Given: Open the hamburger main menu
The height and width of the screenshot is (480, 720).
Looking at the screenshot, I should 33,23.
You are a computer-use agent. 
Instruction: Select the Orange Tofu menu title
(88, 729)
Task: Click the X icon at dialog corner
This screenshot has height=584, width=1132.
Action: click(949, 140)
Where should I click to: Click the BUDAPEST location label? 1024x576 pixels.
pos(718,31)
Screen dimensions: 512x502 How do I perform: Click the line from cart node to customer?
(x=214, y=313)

^^^^

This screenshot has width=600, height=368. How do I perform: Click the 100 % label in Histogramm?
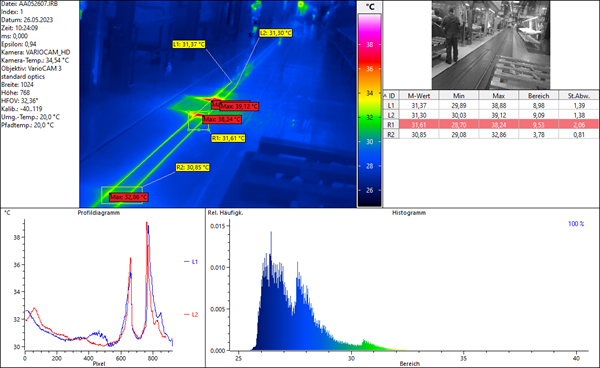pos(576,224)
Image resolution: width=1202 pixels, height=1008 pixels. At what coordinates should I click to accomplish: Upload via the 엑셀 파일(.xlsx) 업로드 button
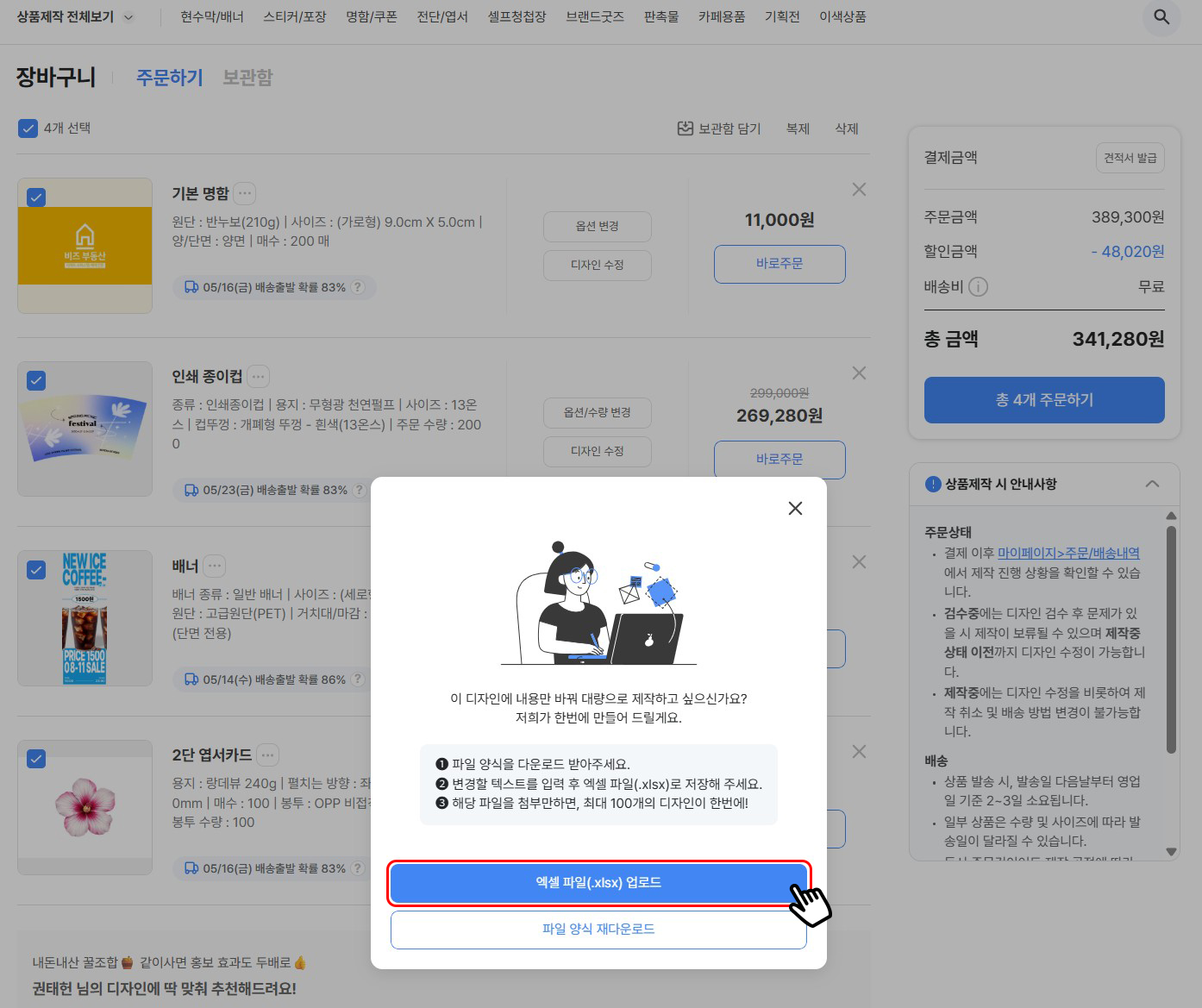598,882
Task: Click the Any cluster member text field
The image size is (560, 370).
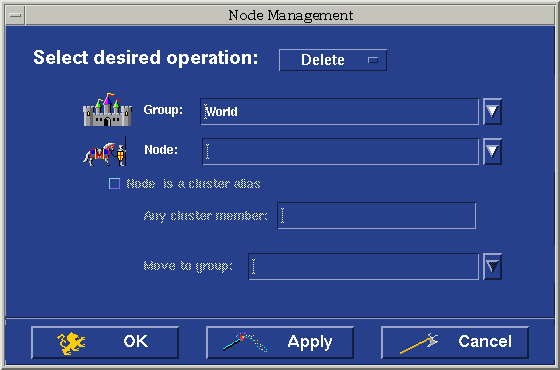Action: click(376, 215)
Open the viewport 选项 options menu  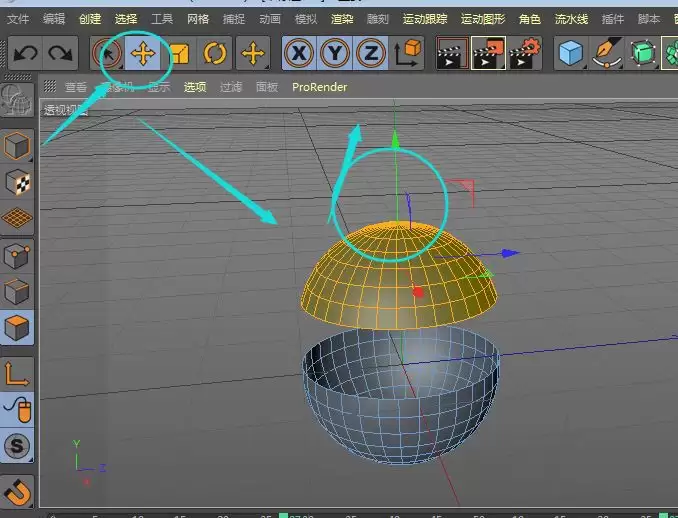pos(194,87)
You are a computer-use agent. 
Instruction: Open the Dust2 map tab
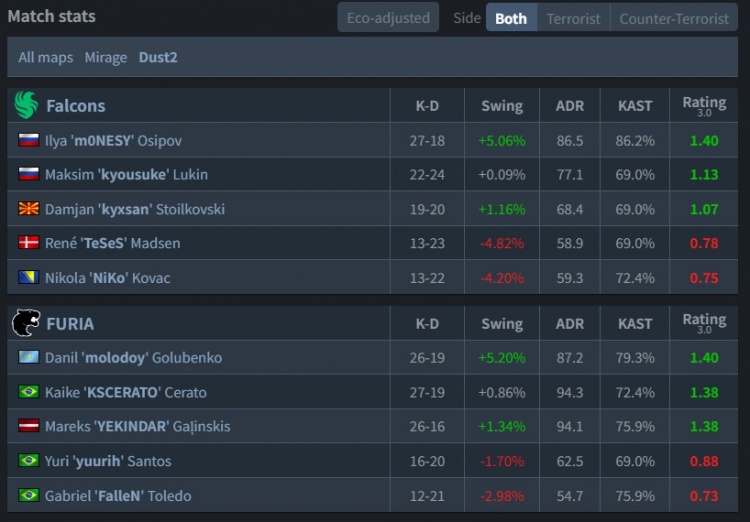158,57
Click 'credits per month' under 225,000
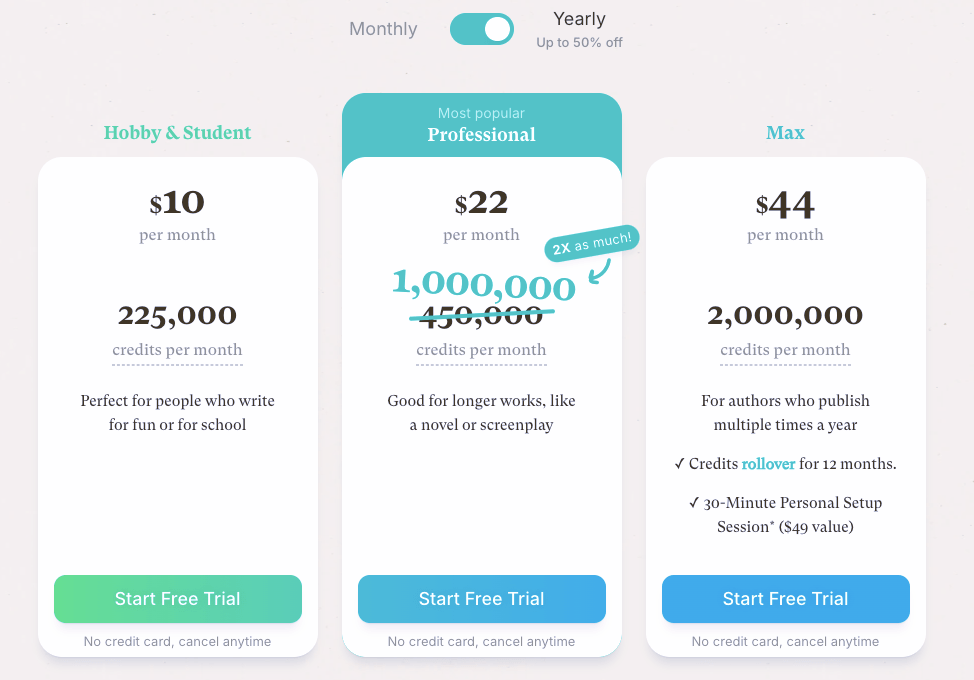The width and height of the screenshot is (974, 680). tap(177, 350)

^^^^

WHAT IS EXPECTED >> Where does the word "Task" appear in the material above? Copy every line that holds it.

WRITTEN RESPONSE >>
Task: Click the X icon at dialog corner
Task: Click the Any cluster member text field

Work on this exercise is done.